Mom lost her job that week. Her boss told her taking care of me was the nurses job and she belonged at work. Mom told them she wouldn't leave me alone at the hospital and they told her she didn't have a job to come back to. She worked for a dermatologists office. You would think that a doctor would be more understanding, but the doctor was not, and mom gave up her job for me. It is a memory that I have treasured. When she passed away in March of 2006, I was asked to share a story about my mom and I. This was the story I chose to share. My mom loved her children and would do anything for them, even give up the job she loved to sit next to me laying in a hospital bed.
|In the ER feeling miserable.|
|after surgery and recovery room stay. Watching cartoons in her room.|
There was one moment when I got to sit and share my story of my mom and my experience with appendicitis. Felicity looked at me while we were sitting in the ER waiting to go up for surgery, knowing she would be staying overnight at least. She looked at me with tears in her eyes and said "but I don't want to be alone." She thought that I would have to leave her at the hospital over night all alone. I told her all about my mom and how she gave up her job to sit with me. And I said felicity I will not leave your side except when you are in the OR.

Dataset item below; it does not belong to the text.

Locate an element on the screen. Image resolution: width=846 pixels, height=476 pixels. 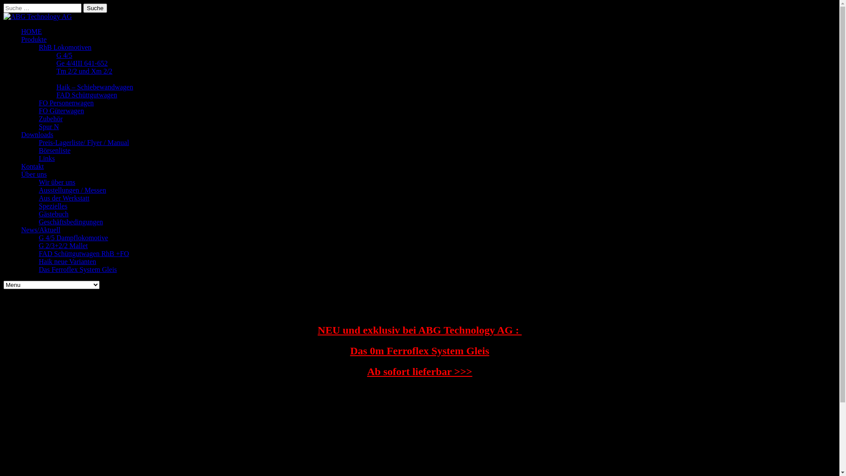
'Ab sofort lieferbar >>>' is located at coordinates (419, 371).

|Feeling a lot better on Saturday morning.|
It was an interesting experience for me. There are few opportunities when I can specifically tie my mothering into my mothers. I see a lot of my mom in the way I mother. But for me to sit by my daughters bed while she was suffering and recovering from appendicitis was eye opening for me. My mom loved that job, as I recall. I only spent 2 days in the hospital with Felicity, but I would have spent more and I would gladly give up any job to do so. It is kinda fun being my mom. I am glad I have this sweet, sweet memory with my mother to tie into my experience as a mother.
|Pretty sure Mom was with Felicity during surgery, just like she |
was her first week of life, and just like she was with me.